At first I didn’t get it. I simply enjoyed the soulful black-and-white portraits, admiring Rampolla’s ability to capture so many pleasing shades of gray. When Rampolla does use color, it’s in a very muted way. Only in my dreams could I take portraits this beautiful. Once I overcame being dazzled by his technique, I started to notice the pattern — faces only.
“I like to focus on their humanity and not their circumstance,” says Rampolla. “You see the people on the street and you see the shopping carts — you see that all the time, but what you don’t see are the grains and the pores of their skin really up close, and every line. And look into their eyes, and try to get eye contact, and that’s what you really don’t see. You don’t see the humanity.”
Renato Rampolla is far from being the first person to take photographs of the homeless. “It’s a fairly common pursuit,” said photographer Robert Shultz in a 2017 interview with Photo District News. “People would decide to take up photography as a serious endeavor, and somewhere in that early stage they would imagine themselves digging deep into the human condition to reveal some truth that, perhaps in their naiveté, they don’t realize we already understand. And I think in a lot of cases, the homeless seem like an easy target. They’re omnipresent, and they can’t really not offer consent.”
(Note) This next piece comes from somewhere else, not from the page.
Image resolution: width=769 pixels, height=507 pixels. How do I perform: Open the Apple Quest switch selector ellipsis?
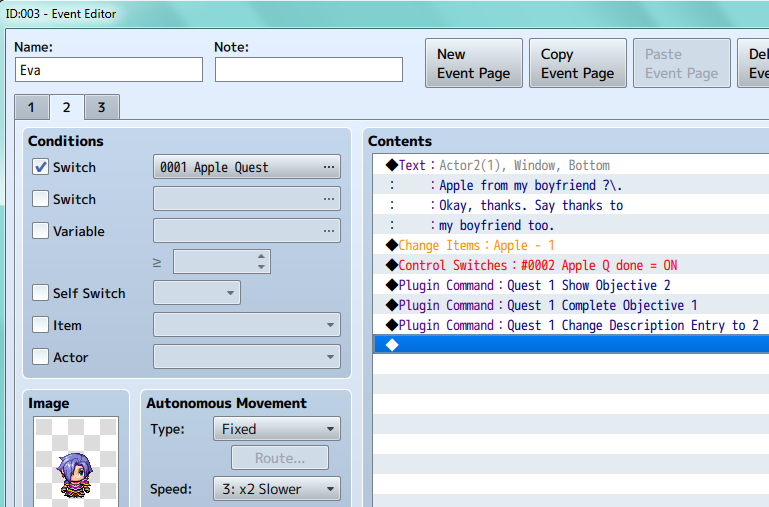click(329, 167)
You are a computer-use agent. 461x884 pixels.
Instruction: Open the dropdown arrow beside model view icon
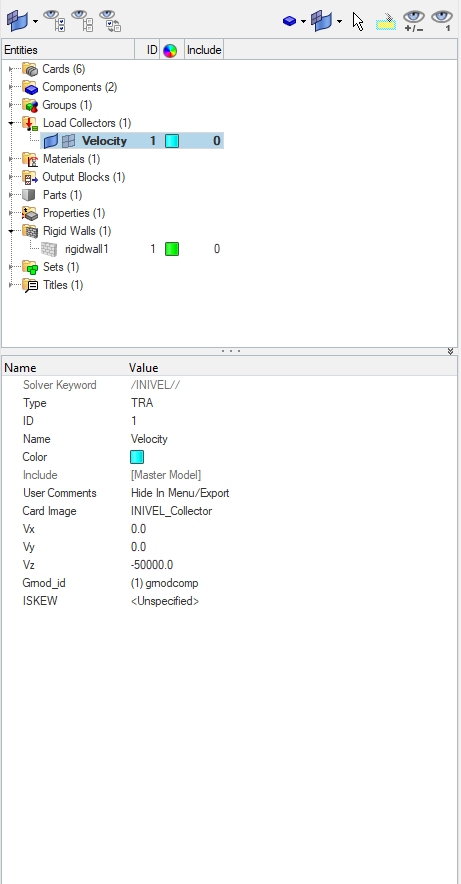click(x=36, y=21)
It’s perfectly legal to take photographs of people out in public without asking them. Shultz, who was homeless himself for a few months in 2001, notes that homeless people are forced to be in public all the time. They have no private home to retreat to and escape unwanted attention — this includes unwanted attention from photographers. That’s not to say that the homeless, as a whole, object to being photographed. It’s just that they, like every person ever, would like to have some privacy at times.
Rampolla, thankfully, asked his homeless subjects for permission to photograph them even though this is not required. Rampolla isn’t making any money off these photographs, either — net proceeds are going to local homeless charities.
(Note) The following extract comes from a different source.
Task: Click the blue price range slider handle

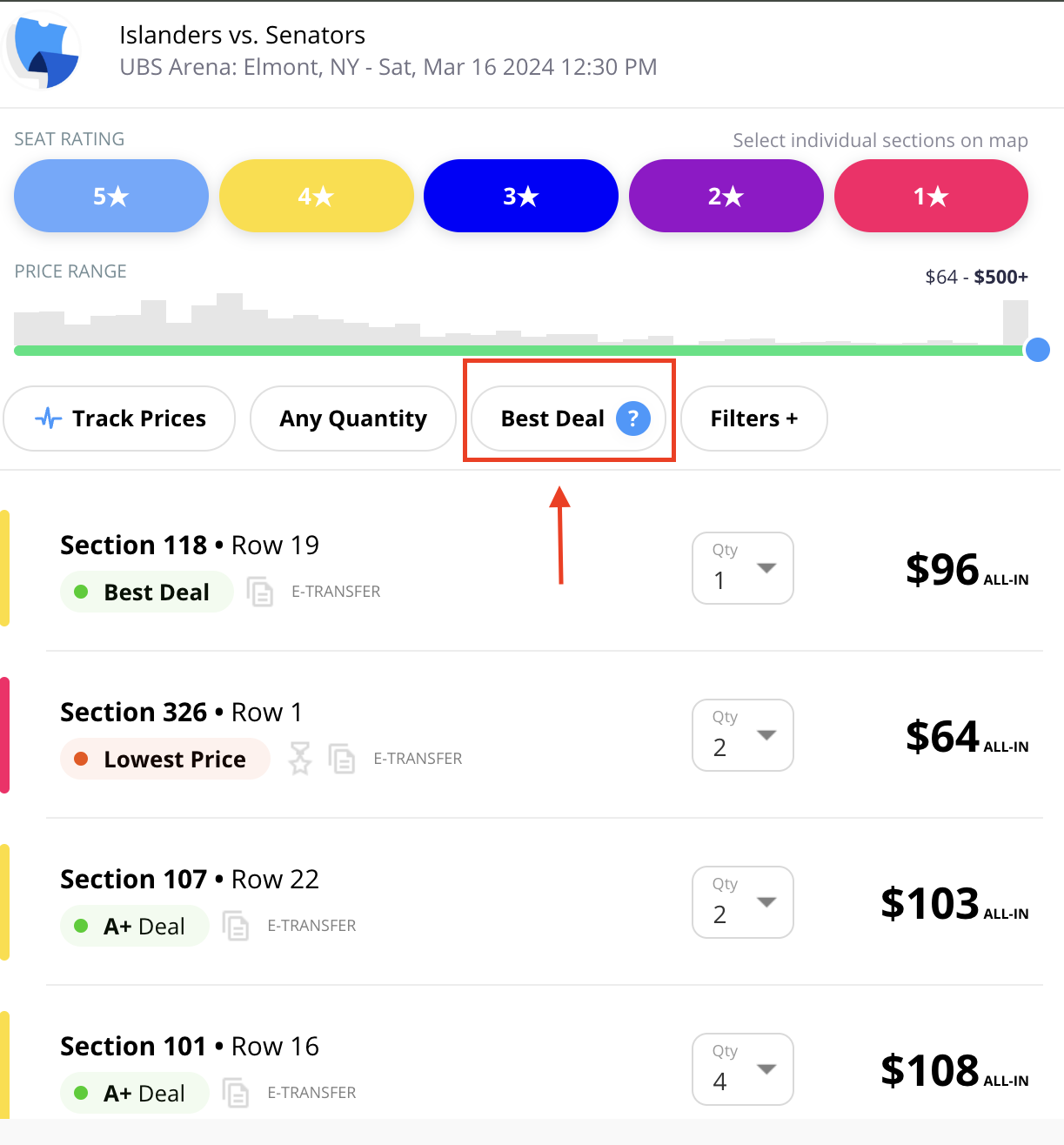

The only question remaining, then, is whether or not Rampolla’s project provides a unique enough take on a common subject to be worth your time.
If you Google “photography books homeless” there is a seemingly endless supply of hits. Up at the top, you’ll find links to Leah Denbok’s Nowhere to Call Home: Photographs and Stories of the Homeless (2017); Lynn Blodgett’s Finding Grace: The Face of America’s Homeless (2007); Teun Voeten’s Tunnel People (2010); Casey Coates Danson’s upcoming Angels Unawares: Portraits of the Homeless in L.A (January 24, 2019); Margaret Morton’s Fragile Dwelling (2000); Howard Schatz’s Homeless (1993); Ricky Molnar’s Homeless of Houston (2018); and David Weinberg’s Homeless: Portraits and Stories (2009), among others. There are a lot of photography books out there, and a lot of them are full of headshots. So why do we need another book of photographs of homeless people?
Because there are still people without a home in the Tampa Bay area and beyond, and there are still people judging them for it. “To think that one human being is better because one lives with a roof over their head and the other one doesn’t — it’s preposterous,” says Rampolla.
In an ideal world, everyone who wanted a home would have one. Barring that, we should at least be able to treat them with kindness and compassion. You know there’s room for improvement when people living on the street tell Rampolla that folks won’t look them in the eye or that most people treat them like a prop.
I asked Rampolla why he thinks we, as a society, treat our homeless this way.
“People are wrapped up in their own lives, for one thing. There’s a sort of apathy. And then a lot of people for the same reason I did — basically thinking that these people should be able to help themselves. But it’s more complicated than that… There are so many things that could happen — loss of a loved one, addiction, mental health…”
Sometimes all it takes is one thing to tip the scales into homelessness, like the loss of a job. Most people in the U.S. live paycheck to paycheck. Our lives, as we live them, are far more precarious than we realize.
Now when Rampolla looks at the homeless, he realizes “it could be any of us.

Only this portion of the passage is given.